The tech giant will launch “AI Overviews” on Google Search on Monday in the US. AI Overviews show a quick summary of answers to the most complex search questions, according to Liz Reid, head of Search at Google. For example, if a user searches for the best way to clean leather boots, the results page might display an “AI Overview” at the top with a multi-step cleaning process, gleaned from the information you synthesized. in the web.
The company said it plans to introduce assistant-like planning capabilities directly within search. He explained that users will be able to search for something like “‘Create a 3-day meal plan for a group that’s easy to prepare'” and will get a starting point with a wide range of recipes from around the web. .
Regarding its progress to offer “multimodality,” or integrating more images and videos within generative AI tools, Google said it will begin testing the ability for users to ask questions through videos, such as filming a problem with a product you own, upload it and ask the search engine to solve the problem. In one example, Google showed someone filming a broken record player while asking why it didn’t work. Google Search found the model of the turntable and suggested that it might be malfunctioning because it was not properly balanced.
Another new feature being tested is called “AI Teammate,” which will be integrated into the user’s Google Workspace. You can create a searchable collection of works from messages and email threads with more PDF files and documents. For example, a future founder might ask their AI teammate, “Are we ready to launch?” and the assistant will provide an analysis and summary based on information you can access in Gmail, Google Docs, and other Workspace apps.

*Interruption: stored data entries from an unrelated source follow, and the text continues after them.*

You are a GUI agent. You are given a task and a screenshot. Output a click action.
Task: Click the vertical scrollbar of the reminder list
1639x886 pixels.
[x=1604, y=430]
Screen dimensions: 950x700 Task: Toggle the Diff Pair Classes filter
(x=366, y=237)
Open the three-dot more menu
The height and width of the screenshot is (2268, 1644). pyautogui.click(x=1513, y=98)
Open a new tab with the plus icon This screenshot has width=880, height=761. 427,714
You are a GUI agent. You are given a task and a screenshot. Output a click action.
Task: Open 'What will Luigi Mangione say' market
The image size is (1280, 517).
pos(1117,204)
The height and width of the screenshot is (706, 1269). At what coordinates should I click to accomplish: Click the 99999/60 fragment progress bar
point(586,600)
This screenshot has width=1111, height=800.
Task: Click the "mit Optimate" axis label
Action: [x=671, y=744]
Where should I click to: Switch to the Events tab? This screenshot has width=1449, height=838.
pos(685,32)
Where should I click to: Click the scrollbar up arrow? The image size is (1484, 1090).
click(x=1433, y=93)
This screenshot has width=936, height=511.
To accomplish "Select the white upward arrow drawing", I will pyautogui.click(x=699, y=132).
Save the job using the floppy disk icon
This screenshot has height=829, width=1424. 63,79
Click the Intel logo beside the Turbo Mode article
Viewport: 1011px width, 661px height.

Project Astra is Google’s latest push toward its AI assistant that is being developed by Google’s DeepMind AI unit. It’s just a prototype for now, but you can think of it as Google’s goal of developing its own version of JARVIS, Tony Stark’s omniscient AI assistant from the Marvel Universe.
In the demo video presented at Google I/O, the assistant (via video and audio, rather than a chatbot interface) was able to help the user remember where they left their glasses, review the code, and answer questions about which part certain of a speaker is called, when that speaker was shown on video.
Google said that a truly useful chatbot should allow users to “speak to it naturally and without delays or delays.” The conversation in the demo video took place in real time, without delays. The demo followed OpenAI’s Monday presentation of a similar audio conversation with ChatGPT.
DeepMind CEO Demis Hassabis said on stage that “reducing the response time to something conversational is a difficult engineering challenge.”
Pichai said he expects Project Astra to launch on Gemini later this year.
Google also announced Trillium, its sixth-generation TPU or Tensor Processing Unit, an integral piece of hardware for running complex AI operations, which will be available to cloud customers in late 2024.
TPUs are not intended to compete with other chips, such as Nvidia’s graphics processing units. Pichai noted during I/O, for example, that Google Cloud will begin offering Nvidia’s Blackwell GPUs in early 2025.
Nvidia said in March that Google will use the Blackwell platform for “several internal deployments and will be one of the first cloud providers to offer Blackwell-powered instances,” and that access to Nvidia’s systems will help Google deliver tools at scale. For businesses. developers who build large language models.
In his speech, Pichai highlighted Google’s “long partnership with Nvidia.” The companies have been working together for more than a decade, and Pichai has said in the past that he expects them to continue doing so a decade from now.